== Extracted text ==
بخشی از مقاله (انگلیسی)
A zoonotic coronavirus, tentatively labeled as 2019-nCoV by the World Health Organization (WHO), has been identified as the causative agent of the viral pneumonia outbreak in Wuhan, China, at the end of 2019. Although 2019-nCoV can cause a severe respiratory illness like SARS and MERS, evidence from clinics suggested that 2019-nCoV is generally less pathogenic than SARS-CoV, and much less than MERSCoV. The transmissibility of 2019-nCoV is still debated and needs to be further assessed. To avoid the 2019-nCoV outbreak turning into an epidemic or even a pandemic and to minimize the mortality rate, China activated emergency response procedures, but much remains to be learned about the features of the virus to refine the risk assessment and response. Here, the current knowledge in 2019-nCoV pathogenicity and transmissibility is summarized in comparison with several commonly known emerging viruses, and information urgently needed for a better control of the disease is highlighted.
Pathogenicity of 2019-nCoV
Of the first 41 cases of laboratory confirmed infections with 2019-nCoV, all had viral pneumonia and almost a third of the patients developed acute respiratory distress syndrome (ARDS) requiring intensive care and 6 patients (14.6%) died . Since the fatality rate of the early reported case is often high due to bias towards more severe cases, the true mortality risk might be much lower. As of Jan 27, 2020, about 3000 cases have been confirmed in China, and cases were also reported in Japan, South Korea, Thailand, Singapore, the United States, and Australia, all of which were exported from China. The total number of deaths from the pneumonia-related disease accounts for less than 3%. In addition, most of those who have died had underlying health conditions such as hypertension, diabetes or cardiovascular disease that compromised their immune systems. Although the fatality rate will continue to change until all infected people recover, it appears that 2019-nCoV is less pathogenic than SARS-CoV (~10%), and much less than MERS-CoV (~40%).

== Task details ==
Continue the passage on the pathogenicity and transmissibility of 2019-nCoV, starting after its last sentence.

== Stored data ==
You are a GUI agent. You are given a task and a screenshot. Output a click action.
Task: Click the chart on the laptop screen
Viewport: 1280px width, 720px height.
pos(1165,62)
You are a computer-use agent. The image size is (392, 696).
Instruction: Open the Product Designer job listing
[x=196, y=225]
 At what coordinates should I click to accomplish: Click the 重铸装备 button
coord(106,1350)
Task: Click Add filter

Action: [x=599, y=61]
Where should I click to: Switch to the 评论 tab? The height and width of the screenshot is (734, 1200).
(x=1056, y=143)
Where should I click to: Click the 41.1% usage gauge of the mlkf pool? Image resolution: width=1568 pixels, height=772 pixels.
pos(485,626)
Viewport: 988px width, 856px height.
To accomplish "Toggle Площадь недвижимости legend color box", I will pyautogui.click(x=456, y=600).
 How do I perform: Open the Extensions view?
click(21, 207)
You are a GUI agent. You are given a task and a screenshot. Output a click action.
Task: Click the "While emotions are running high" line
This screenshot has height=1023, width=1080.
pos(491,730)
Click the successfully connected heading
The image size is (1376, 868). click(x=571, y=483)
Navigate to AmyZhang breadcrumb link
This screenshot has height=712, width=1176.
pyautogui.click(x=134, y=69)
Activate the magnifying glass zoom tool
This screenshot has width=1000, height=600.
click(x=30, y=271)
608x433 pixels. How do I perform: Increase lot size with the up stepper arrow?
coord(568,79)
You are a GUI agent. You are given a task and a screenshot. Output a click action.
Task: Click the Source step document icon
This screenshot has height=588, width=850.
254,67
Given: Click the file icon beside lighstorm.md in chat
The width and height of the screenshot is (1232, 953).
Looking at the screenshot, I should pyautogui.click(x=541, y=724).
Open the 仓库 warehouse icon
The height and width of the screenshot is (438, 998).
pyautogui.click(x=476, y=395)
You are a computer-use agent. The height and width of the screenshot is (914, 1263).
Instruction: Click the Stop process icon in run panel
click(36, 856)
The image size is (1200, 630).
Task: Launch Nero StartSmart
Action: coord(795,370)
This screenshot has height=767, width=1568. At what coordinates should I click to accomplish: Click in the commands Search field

== Output below ==
Coronaviruses are a group of viruses that cause a significant percentage of all common colds in human adults and children. Four human coronavirus including 229E, OC43, NL63, and HKU1 are prevalent and typically cause common cold symptoms in immunocompetent individuals. SARS-CoV which causes SARS, has a unique pathogenesis because it causes both upper and lower respiratory tract infections. 2019-nCoV is classified as a novel betacoronavirus belonging to the sarbecovirus subgenus of Coronaviridae family. The genome sequence of 2019-nCoV is about 89% identical to bat SARS-like-CoVZXC21 and 82% identical to human SARS-CoV . It has been reported that 2019-nCoV uses the same cell entry receptor, ACE2, to infect humans, as SARS-CoV , so clinical similarity between the two viruses could be expected, particularly in severe cases. Notably, there are signs, from what is still very limited data, that the clinical features of 2019-nCoV seem to be more variable.